Nuptial food gifts offered by males to females at mating are shaped by sexual conflict, allowing males direct access to female physiology. However, a molecular dissection of their effect on females is rare. In decorated crickets, the male’s nuptial gift comprises part of the male’s spermatophore, the spermatophylax, which functions to deter the female from prematurely removing the sperm-containing portion, the ampulla, from her genital opening. However, ingested spermatophylax compounds and proteins contained in the ampulla could also influence female physiology and behavior to the male’s benefit. We investigated how mating per se and these two distinct routes of potential male-mediated manipulation influence the transcriptional response of females. We conducted an RNA-sequencing experiment on the gut and head tissue from females for whom consumption of nuptial food gifts and receipt of an ejaculate had been independently manipulated. In the gut tissue, we found that females not permitted to feed during mating exhibit a decreased expression of many genes, which seems to be caused by reduced gut function, but this was countered by female feeding on the spermatophylax or a sham gift. In the head tissue, we found only low numbers of differentially expressed genes, but a gene co-expression network analysis revealed that both the attachment of the ampulla and the consumption of the spermatophylax independently induce their own distinct patterns of gene expression. This study provides evidence that spermatophylax feeding alters the female post-mating transcriptomic response in decorated crickets, highlighting its potential to mediate sexual conflict in this system.

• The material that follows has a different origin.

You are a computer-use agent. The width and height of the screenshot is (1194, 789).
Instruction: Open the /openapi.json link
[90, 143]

Transcriptomes were assembled with Trinity and sare deposited at DDBJ/EMBL/GenBank under the bioproject PRJNA784797. 

They were annotated using the Trinotate pipeline. Transcripts were translated into their most likely coding regions, if any, using Transdecoder. Both the resulting protein products and all original transcripts were used to find similar sequences in the Swiss-Prot protein database, using either BLASTP or BLASTX with a threshold of E ≤ 10−5. Signal peptides, transmembrane helices and protein domains were predicted using SignalP v4.1, tmhmm v2.0 and HMERR with the PFAM database, respectively. 

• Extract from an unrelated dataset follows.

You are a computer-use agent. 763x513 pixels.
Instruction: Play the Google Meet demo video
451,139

The results, in addition to KEGG, Eggnog, and Gene Ontology (GO) annotations were parsed by Trinotate and stored in a SQLite database. The two CSV files were exported from such SQLite databases, and include all annotations found by Trinotate.

All real-time quantitative PCR (qPCR) experiments were performed following the MIQE guidelines for qPCR experiments. For each qPCR reaction, 2 µL of cDNA was added to 10 µL of Power SYBR™ Green PCR Master Mix (Fisher #4368702), 6.8 µL of H2O, and 1.2 µL of primers at a final concentration of 300 nM. All reactions were run in duplicate on 96 well plates, using the following thermal cycling profile on a QuantStudio 3 Real-Time PCR system (Thermo Fisher Scientific): 2 minutes at 50°C, 10 minutes at 95°C, 40 cycles of (1) 15 seconds at 95°C and (2) 1 min at 60°C, and a melting curve from 95°C to 60°C. We assessed the relative expression of six target genes (Hinfp, Ubtf, Nup93, Vg2, SLC35B3 and Rassf8) in the four experimental groups (SA, A, S, V).

All data files are saved as .csv files and can be opened with any text editor.